# EXERCISE OBJECTIVE
Write out every line of the data below exactly as given.

Start of DATASET ENTRIES

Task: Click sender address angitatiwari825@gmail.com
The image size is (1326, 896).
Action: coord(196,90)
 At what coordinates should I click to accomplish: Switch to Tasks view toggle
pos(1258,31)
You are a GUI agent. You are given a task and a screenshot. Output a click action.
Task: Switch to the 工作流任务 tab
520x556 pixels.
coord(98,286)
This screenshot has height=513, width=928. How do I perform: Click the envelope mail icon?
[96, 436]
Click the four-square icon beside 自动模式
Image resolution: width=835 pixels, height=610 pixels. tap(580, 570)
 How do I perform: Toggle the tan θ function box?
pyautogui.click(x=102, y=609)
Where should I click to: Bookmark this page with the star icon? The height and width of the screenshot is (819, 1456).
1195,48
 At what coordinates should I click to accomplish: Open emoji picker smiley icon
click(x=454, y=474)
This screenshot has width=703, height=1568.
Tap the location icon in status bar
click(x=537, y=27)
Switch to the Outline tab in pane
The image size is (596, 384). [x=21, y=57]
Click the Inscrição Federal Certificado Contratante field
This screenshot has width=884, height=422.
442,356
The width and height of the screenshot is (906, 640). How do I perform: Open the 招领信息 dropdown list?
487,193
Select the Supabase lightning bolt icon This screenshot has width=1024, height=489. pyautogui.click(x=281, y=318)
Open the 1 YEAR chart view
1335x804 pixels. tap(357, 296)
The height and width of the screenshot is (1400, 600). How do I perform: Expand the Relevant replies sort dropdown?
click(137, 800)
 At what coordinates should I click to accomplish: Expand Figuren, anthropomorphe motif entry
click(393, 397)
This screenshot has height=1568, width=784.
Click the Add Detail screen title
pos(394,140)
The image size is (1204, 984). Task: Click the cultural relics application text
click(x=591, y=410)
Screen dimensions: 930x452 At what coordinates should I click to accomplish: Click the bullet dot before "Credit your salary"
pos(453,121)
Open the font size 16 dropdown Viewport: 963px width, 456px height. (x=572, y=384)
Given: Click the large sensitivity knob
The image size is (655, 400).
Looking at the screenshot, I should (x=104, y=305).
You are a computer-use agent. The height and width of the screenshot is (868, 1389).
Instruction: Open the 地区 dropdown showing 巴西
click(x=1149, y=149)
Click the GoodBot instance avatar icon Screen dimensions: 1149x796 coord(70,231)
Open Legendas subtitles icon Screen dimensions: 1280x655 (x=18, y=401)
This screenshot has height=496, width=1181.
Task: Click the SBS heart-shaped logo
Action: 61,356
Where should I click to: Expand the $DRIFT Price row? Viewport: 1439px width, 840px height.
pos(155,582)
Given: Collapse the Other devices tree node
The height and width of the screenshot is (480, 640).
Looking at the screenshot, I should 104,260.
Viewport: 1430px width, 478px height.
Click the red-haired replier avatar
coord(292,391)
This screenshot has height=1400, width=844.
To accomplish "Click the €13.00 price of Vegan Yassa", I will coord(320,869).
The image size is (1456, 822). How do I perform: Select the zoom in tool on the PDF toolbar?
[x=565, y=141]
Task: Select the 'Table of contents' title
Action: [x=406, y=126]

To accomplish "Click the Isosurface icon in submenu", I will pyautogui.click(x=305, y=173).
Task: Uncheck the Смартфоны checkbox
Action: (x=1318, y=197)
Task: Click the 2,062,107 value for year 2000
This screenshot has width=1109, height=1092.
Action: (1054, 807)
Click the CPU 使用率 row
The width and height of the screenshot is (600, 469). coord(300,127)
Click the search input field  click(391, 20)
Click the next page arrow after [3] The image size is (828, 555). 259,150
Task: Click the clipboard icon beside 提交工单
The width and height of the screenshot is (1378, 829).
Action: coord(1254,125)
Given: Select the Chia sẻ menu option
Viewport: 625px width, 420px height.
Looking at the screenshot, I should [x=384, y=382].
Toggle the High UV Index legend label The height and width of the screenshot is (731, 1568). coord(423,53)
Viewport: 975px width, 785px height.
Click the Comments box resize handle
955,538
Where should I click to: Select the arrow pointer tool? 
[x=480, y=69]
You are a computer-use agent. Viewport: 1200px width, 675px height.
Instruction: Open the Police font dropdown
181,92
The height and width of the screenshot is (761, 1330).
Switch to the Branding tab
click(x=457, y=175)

End of DATASET ENTRIES

# COMPLETED TASK
Task: Click sender address angitatiwari825@gmail.com
The image size is (1326, 896).
Action: coord(196,90)
 At what coordinates should I click to accomplish: Switch to Tasks view toggle
pos(1258,31)
You are a GUI agent. You are given a task and a screenshot. Output a click action.
Task: Switch to the 工作流任务 tab
520x556 pixels.
coord(98,286)
This screenshot has height=513, width=928. How do I perform: Click the envelope mail icon?
[96, 436]
Click the four-square icon beside 自动模式
Image resolution: width=835 pixels, height=610 pixels. tap(580, 570)
 How do I perform: Toggle the tan θ function box?
pyautogui.click(x=102, y=609)
Where should I click to: Bookmark this page with the star icon? The height and width of the screenshot is (819, 1456).
1195,48
 At what coordinates should I click to accomplish: Open emoji picker smiley icon
click(x=454, y=474)
This screenshot has width=703, height=1568.
Tap the location icon in status bar
click(x=537, y=27)
Switch to the Outline tab in pane
The image size is (596, 384). [x=21, y=57]
Click the Inscrição Federal Certificado Contratante field
This screenshot has width=884, height=422.
442,356
The width and height of the screenshot is (906, 640). How do I perform: Open the 招领信息 dropdown list?
487,193
Select the Supabase lightning bolt icon This screenshot has width=1024, height=489. pyautogui.click(x=281, y=318)
Open the 1 YEAR chart view
1335x804 pixels. tap(357, 296)
The height and width of the screenshot is (1400, 600). How do I perform: Expand the Relevant replies sort dropdown?
click(137, 800)
 At what coordinates should I click to accomplish: Expand Figuren, anthropomorphe motif entry
click(393, 397)
This screenshot has height=1568, width=784.
Click the Add Detail screen title
pos(394,140)
The image size is (1204, 984). Task: Click the cultural relics application text
click(x=591, y=410)
Screen dimensions: 930x452 At what coordinates should I click to accomplish: Click the bullet dot before "Credit your salary"
pos(453,121)
Open the font size 16 dropdown Viewport: 963px width, 456px height. (x=572, y=384)
Given: Click the large sensitivity knob
The image size is (655, 400).
Looking at the screenshot, I should (x=104, y=305).
You are a computer-use agent. The height and width of the screenshot is (868, 1389).
Instruction: Open the 地区 dropdown showing 巴西
click(x=1149, y=149)
Click the GoodBot instance avatar icon Screen dimensions: 1149x796 coord(70,231)
Open Legendas subtitles icon Screen dimensions: 1280x655 (x=18, y=401)
This screenshot has height=496, width=1181.
Task: Click the SBS heart-shaped logo
Action: 61,356
Where should I click to: Expand the $DRIFT Price row? Viewport: 1439px width, 840px height.
pos(155,582)
Given: Collapse the Other devices tree node
The height and width of the screenshot is (480, 640).
Looking at the screenshot, I should 104,260.
Viewport: 1430px width, 478px height.
Click the red-haired replier avatar
coord(292,391)
This screenshot has height=1400, width=844.
To accomplish "Click the €13.00 price of Vegan Yassa", I will coord(320,869).
The image size is (1456, 822). How do I perform: Select the zoom in tool on the PDF toolbar?
[x=565, y=141]
Task: Select the 'Table of contents' title
Action: [x=406, y=126]

To accomplish "Click the Isosurface icon in submenu", I will pyautogui.click(x=305, y=173).
Task: Uncheck the Смартфоны checkbox
Action: (x=1318, y=197)
Task: Click the 2,062,107 value for year 2000
This screenshot has width=1109, height=1092.
Action: (1054, 807)
Click the CPU 使用率 row
The width and height of the screenshot is (600, 469). coord(300,127)
Click the search input field  click(391, 20)
Click the next page arrow after [3] The image size is (828, 555). 259,150
Task: Click the clipboard icon beside 提交工单
The width and height of the screenshot is (1378, 829).
Action: coord(1254,125)
Given: Select the Chia sẻ menu option
Viewport: 625px width, 420px height.
Looking at the screenshot, I should [x=384, y=382].
Toggle the High UV Index legend label The height and width of the screenshot is (731, 1568). coord(423,53)
Viewport: 975px width, 785px height.
Click the Comments box resize handle
955,538
Where should I click to: Select the arrow pointer tool? 
[x=480, y=69]
You are a computer-use agent. Viewport: 1200px width, 675px height.
Instruction: Open the Police font dropdown
181,92
The height and width of the screenshot is (761, 1330).
Switch to the Branding tab
click(x=457, y=175)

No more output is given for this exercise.